## Exercise aim
Report only the number of lines in the entries below that hold the word "Facebook".

## Exercise data
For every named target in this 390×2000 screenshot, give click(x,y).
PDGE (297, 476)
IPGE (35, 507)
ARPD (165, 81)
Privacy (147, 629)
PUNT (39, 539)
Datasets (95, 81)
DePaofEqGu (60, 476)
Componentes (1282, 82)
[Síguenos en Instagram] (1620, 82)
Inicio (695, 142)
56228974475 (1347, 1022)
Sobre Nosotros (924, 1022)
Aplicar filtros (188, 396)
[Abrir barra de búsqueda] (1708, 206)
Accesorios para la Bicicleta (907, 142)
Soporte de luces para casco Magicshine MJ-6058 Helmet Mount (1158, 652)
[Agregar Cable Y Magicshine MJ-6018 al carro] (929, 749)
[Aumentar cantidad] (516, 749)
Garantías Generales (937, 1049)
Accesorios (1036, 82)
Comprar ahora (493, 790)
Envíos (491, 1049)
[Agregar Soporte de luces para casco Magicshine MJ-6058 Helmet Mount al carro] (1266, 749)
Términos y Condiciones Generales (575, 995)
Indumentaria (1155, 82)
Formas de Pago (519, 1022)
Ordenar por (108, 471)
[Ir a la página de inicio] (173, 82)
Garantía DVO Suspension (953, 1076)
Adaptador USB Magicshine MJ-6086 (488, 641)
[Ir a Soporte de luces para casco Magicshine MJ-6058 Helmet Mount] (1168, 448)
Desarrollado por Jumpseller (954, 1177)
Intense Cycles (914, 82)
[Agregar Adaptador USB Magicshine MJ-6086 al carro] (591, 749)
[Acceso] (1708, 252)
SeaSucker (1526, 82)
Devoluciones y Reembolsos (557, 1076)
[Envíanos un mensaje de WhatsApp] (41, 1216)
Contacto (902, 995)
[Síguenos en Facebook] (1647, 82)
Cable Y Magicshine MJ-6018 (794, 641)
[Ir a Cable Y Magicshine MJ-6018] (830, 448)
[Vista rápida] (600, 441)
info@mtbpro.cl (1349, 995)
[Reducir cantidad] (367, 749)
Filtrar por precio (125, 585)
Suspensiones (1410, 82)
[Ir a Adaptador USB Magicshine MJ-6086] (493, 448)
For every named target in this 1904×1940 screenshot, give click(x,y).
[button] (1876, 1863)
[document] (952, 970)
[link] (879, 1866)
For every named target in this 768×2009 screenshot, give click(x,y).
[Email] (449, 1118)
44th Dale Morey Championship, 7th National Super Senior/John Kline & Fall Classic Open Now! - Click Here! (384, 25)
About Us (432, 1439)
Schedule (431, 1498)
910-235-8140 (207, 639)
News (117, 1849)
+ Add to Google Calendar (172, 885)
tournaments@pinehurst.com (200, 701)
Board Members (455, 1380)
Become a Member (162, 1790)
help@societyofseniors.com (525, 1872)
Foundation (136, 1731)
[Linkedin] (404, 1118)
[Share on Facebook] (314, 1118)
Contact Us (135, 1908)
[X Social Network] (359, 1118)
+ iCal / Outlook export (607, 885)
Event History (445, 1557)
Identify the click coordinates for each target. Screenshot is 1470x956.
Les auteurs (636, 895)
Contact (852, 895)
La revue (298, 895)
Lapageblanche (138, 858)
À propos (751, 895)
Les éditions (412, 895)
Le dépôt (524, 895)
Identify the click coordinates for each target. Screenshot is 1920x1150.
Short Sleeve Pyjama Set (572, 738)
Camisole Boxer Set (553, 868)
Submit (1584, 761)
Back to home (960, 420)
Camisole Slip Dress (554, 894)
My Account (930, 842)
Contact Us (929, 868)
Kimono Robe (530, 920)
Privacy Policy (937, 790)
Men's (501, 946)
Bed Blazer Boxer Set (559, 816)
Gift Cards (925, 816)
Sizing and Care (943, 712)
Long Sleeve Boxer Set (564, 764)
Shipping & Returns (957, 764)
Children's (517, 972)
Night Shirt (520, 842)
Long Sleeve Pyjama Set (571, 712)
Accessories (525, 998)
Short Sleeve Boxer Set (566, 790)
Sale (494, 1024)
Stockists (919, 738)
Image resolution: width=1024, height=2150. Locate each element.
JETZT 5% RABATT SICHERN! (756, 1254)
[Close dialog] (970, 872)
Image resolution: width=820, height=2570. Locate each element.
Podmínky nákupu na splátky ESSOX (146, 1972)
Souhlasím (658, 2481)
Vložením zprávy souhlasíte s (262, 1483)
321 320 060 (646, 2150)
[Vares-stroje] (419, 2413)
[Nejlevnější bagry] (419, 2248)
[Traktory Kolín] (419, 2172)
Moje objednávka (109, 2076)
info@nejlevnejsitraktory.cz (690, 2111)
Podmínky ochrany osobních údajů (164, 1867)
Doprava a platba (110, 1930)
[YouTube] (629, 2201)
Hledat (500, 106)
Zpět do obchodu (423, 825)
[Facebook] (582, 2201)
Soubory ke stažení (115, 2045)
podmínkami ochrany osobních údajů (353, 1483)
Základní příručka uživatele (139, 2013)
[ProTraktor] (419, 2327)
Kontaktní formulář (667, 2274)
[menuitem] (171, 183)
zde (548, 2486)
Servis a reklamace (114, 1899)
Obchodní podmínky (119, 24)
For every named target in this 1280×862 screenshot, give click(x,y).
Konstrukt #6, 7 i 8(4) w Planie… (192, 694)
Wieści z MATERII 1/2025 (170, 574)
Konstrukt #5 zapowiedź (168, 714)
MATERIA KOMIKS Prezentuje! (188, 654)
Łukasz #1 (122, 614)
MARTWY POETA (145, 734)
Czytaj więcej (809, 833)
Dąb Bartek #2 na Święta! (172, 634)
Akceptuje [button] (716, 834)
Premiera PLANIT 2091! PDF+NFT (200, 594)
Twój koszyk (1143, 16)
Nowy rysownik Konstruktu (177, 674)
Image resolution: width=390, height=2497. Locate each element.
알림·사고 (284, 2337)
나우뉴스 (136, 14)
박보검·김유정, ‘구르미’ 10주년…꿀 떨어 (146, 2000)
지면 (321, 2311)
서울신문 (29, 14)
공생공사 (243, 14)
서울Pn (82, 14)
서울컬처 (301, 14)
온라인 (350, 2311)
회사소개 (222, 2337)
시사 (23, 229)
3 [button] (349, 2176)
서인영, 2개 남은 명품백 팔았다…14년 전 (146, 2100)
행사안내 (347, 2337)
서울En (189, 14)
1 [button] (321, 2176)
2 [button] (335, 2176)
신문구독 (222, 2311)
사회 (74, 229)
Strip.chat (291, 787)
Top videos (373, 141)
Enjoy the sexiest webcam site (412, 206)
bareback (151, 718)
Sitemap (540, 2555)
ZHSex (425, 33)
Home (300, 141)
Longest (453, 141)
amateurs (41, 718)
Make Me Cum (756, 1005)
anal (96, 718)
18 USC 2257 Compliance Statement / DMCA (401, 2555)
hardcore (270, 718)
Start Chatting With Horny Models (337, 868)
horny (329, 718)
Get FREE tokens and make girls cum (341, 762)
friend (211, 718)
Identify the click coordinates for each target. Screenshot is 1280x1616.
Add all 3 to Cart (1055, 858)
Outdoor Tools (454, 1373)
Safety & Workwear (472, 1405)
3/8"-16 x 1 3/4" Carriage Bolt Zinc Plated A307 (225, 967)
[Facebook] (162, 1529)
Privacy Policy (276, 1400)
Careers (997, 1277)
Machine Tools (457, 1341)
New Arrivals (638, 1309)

## Answer to this problem
4